Modern medicine is showing a grave confusion between infectious diseases that provoke sickness behavior characterized by aversion for physical activity, food, and sex drive on one hand, and the energy flux metabolic dysfunction associated with excessive consumption and inactivity on the other hand. These two are not the same and just for the sake of taking action, conventional medicine therefore cannot be excused for primarily medicating metabolic diseases. The populations with best metabolic health who present with lifelong low blood pressure, excellent heart health and no diabetes are not found in New York City, Tokyo, London or Lagos.  They are found in small-scale populations who eat what is available and accumulate 5 to 7 miles on a daily basis.

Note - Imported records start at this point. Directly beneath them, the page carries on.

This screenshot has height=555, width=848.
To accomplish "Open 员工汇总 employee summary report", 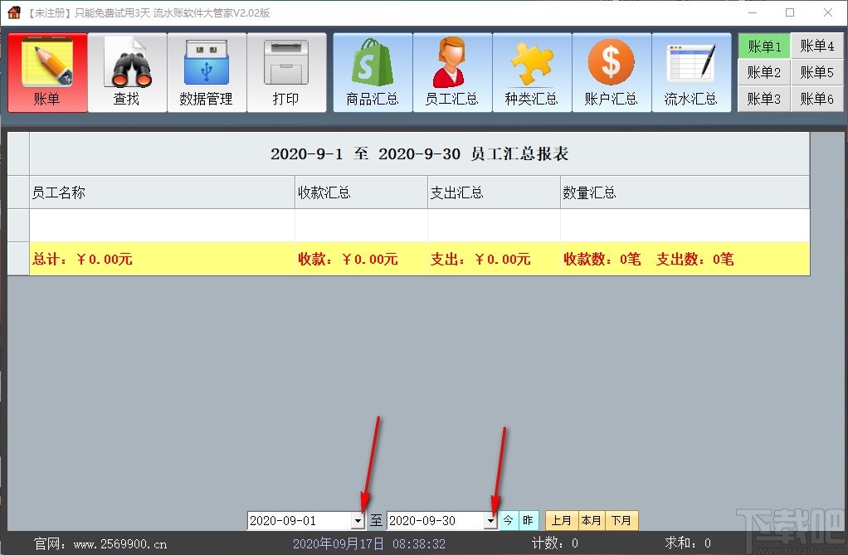I will [x=451, y=72].
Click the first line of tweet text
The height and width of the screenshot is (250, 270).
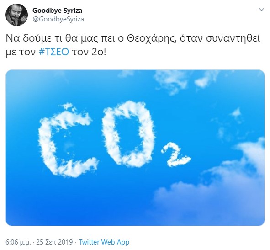pyautogui.click(x=133, y=38)
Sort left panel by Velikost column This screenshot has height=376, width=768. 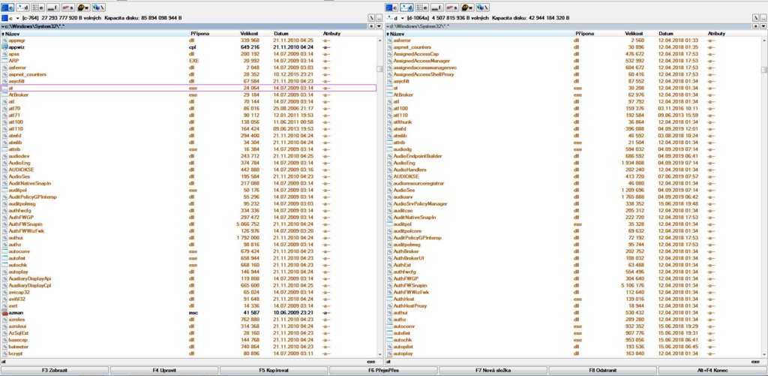(250, 34)
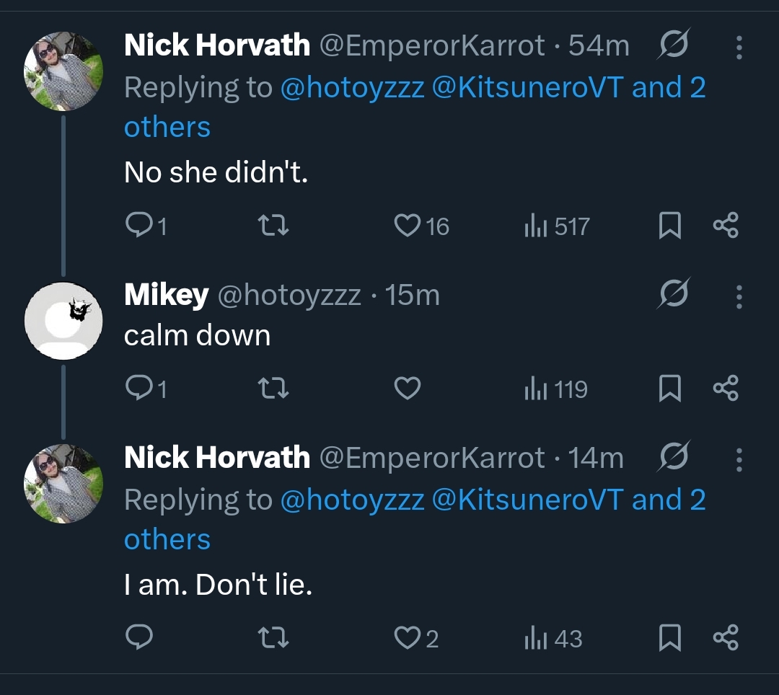Image resolution: width=779 pixels, height=695 pixels.
Task: Like Mikey's "calm down" tweet
Action: (x=408, y=389)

For better or worse, to drive down the energy-flux metabolic molecules and effectively control chronic diseases, modern societies are poised for Ozempic living that would “force-starve” us by keeping our stomachs filled and trick our mind to “block” the appetite. As for the long-term side effects? Time will tell. Going back to the soccer goalkeeper guessing the direction of a ball yet to be kicked by preemptively diving left or right, when it comes to metabolic health, more medications are not optimally better.